Il problema non è tanto decostruire l’ideologia sottostante a questa narrazione o rintracciare i confini tra realtà empirica e vis retorica (tema non secondario), quanto leggere scomposizioni e ricomposizioni che prendono forma nella compresenza – nello spazio urbano – di diverse e variamente intrecciate vie dell’accumulazione. Le città neoliberali non sono mai state, neanche prima della crisi, “fabbriche diffuse dell’economia della conoscenza”, ma poli internamente articolati di economie disposte gerarchicamente, in cui un posto importante è occupato dalle operaietà terziarie nei servizi di produzione e riproduzione della città, dai nuovi mcjobs e dai circuiti dell’economia informale. 

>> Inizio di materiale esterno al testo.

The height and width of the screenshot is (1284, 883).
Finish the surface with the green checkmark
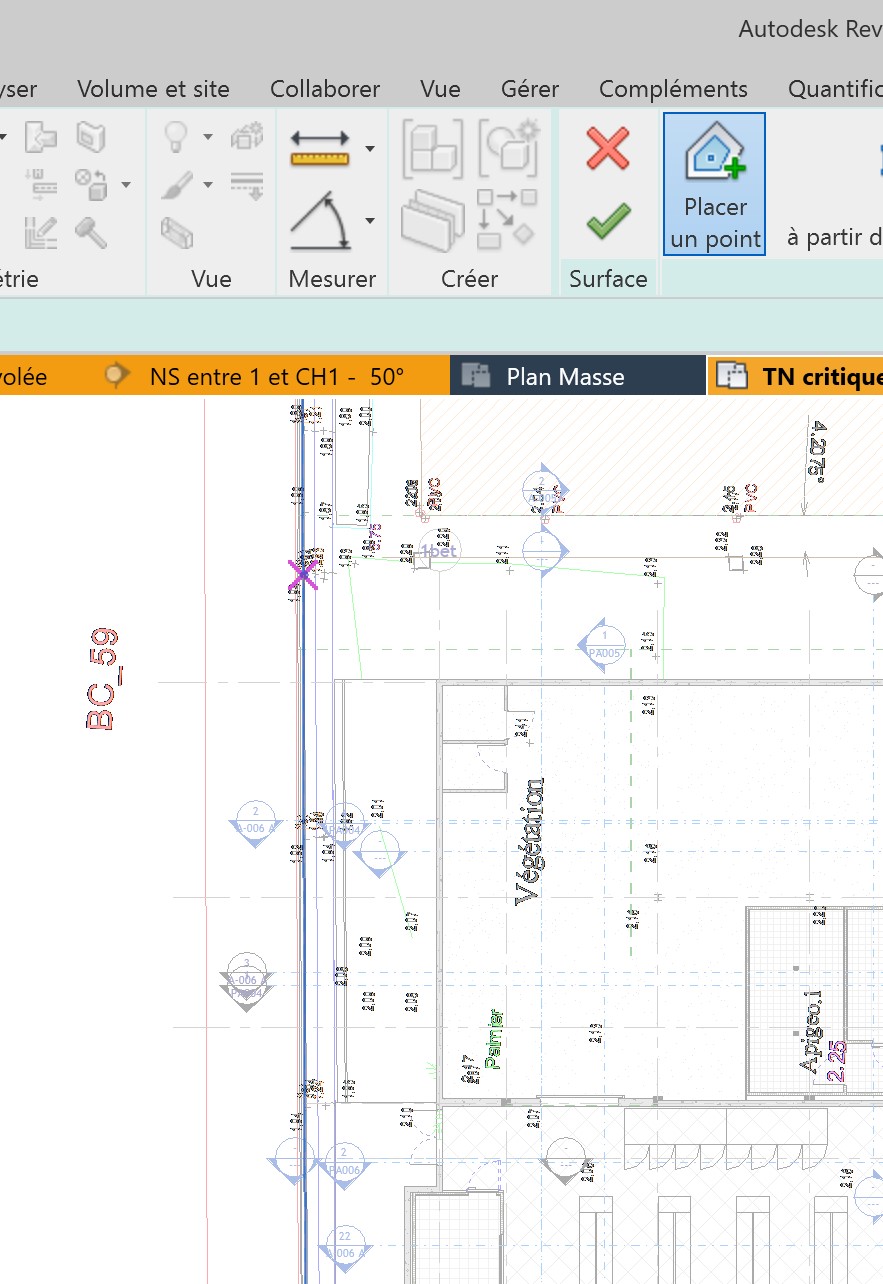coord(608,221)
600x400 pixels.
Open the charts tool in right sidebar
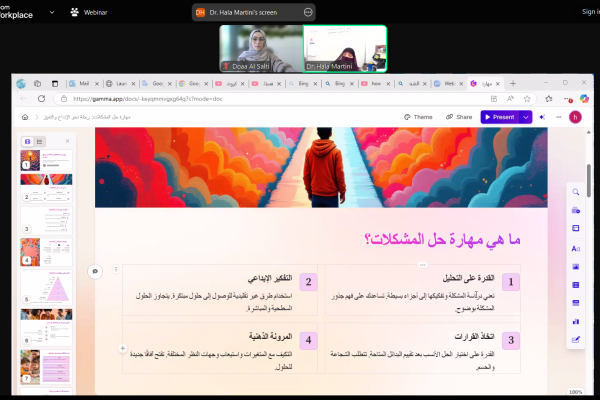click(576, 322)
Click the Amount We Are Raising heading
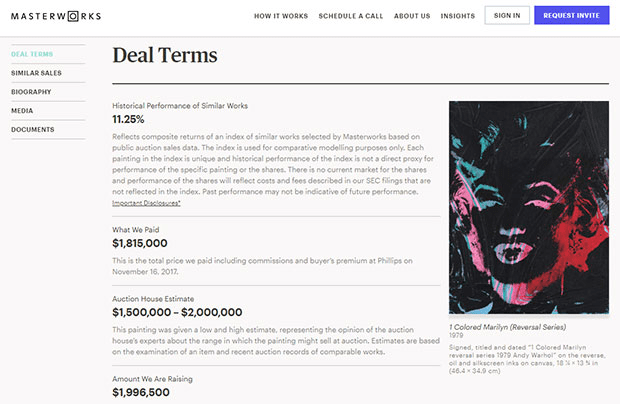This screenshot has width=620, height=404. [x=155, y=380]
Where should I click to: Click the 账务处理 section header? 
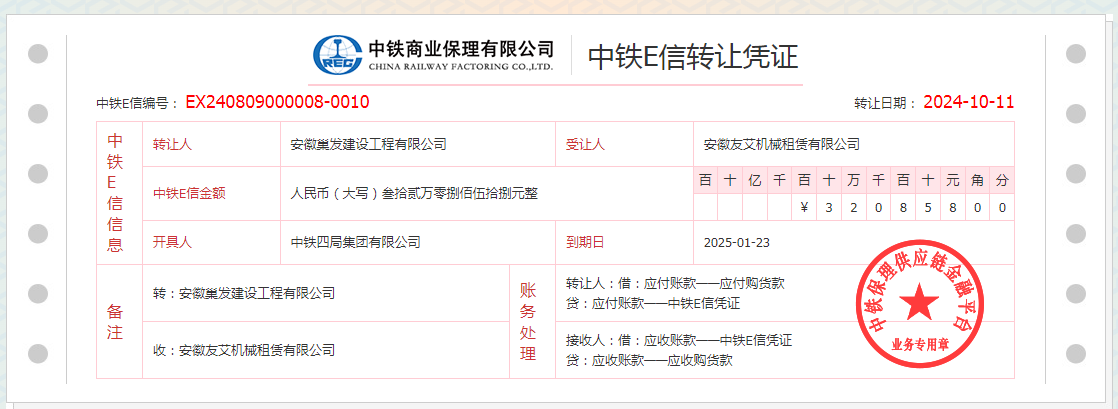pos(528,322)
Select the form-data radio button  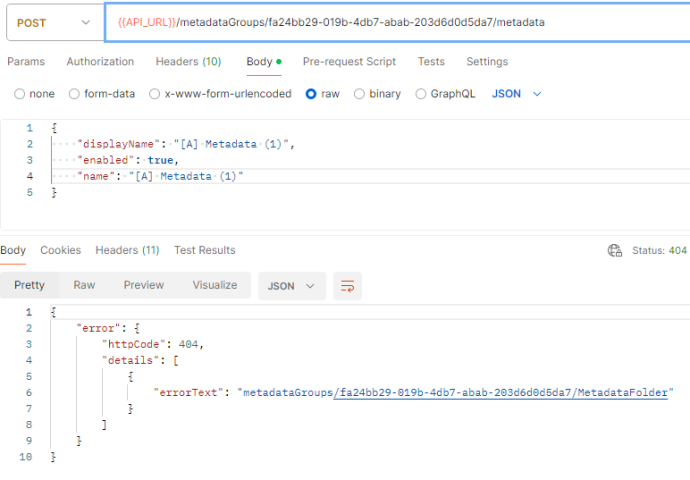pos(75,94)
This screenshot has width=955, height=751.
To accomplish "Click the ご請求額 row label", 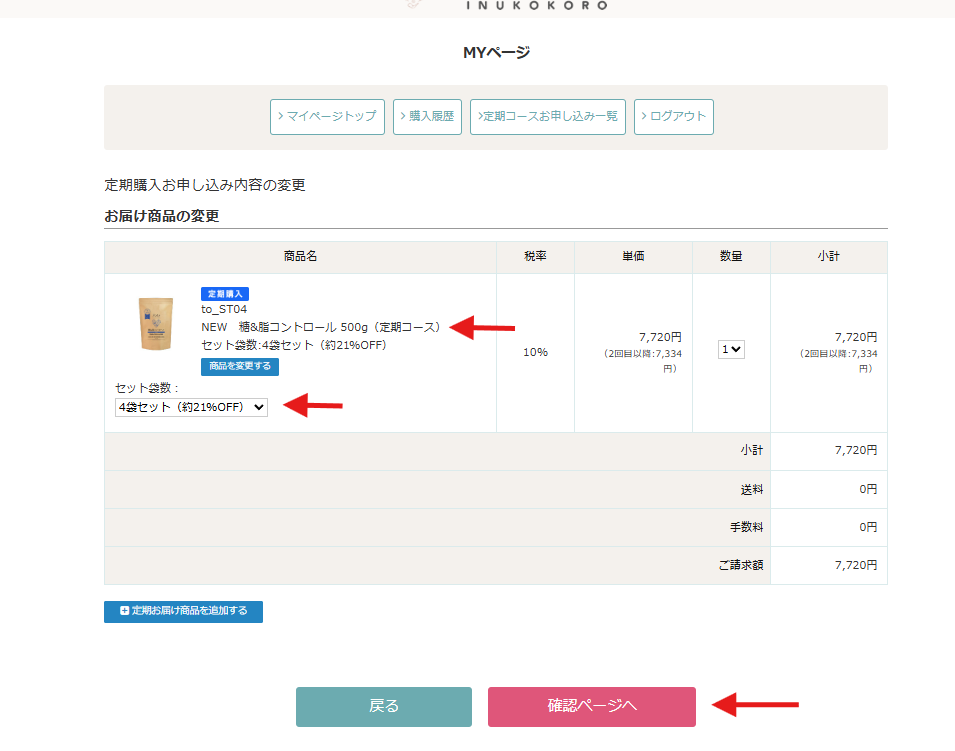I will coord(740,565).
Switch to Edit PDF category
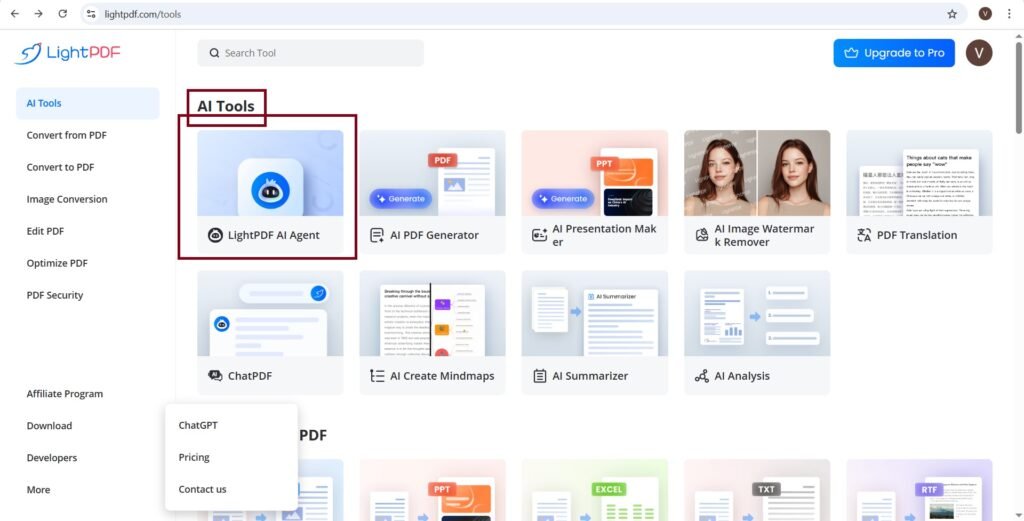 pyautogui.click(x=45, y=231)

La crisi incentiva la domanda di nuove combinazioni tra finanza, rendita urbana e produzione di beni e servizi. Lungi dal perseguire uno sradicamento definitivo dalla cosiddetta economia reale, ipotizziamo oggi che siano gli stessi poteri finanziari a ricercare basi materiali (profitti “industriali”, rendite, mercatizzazione di beni collettivi) per rilanciare la redditività. Rendere più efficiente e produttivo il territorio, il lavoro, i servizi, la riproduzione, la città intesa come piattaforma tecnico-produttiva, è l’imperativo su cui convergono finanza, immobiliare, imprenditori, attori pubblici (componente non passiva né “esterna” di questo processo). Così, se la (residua?) manifattura deve farsi intelligente, le attività ad alta intensità “intellettuale” – grazie a una nuova generazione di tecnologie - devono farsi “industria”, a partire dai luoghi emblematici dell’economia smart – come le Università.

Interrogarsi su cosa siano o cosa divengano le “industrie urbane” nella crisi neoliberale, dunque, serve a ricostruire il frame entro cui ricercare i confini – spesso anche spaziali – e le linee di divisione, ma anche la possibilità di comporre e “produrre classe”, tra le molteplici frazioni del lavoro sussunto nella nuova economia.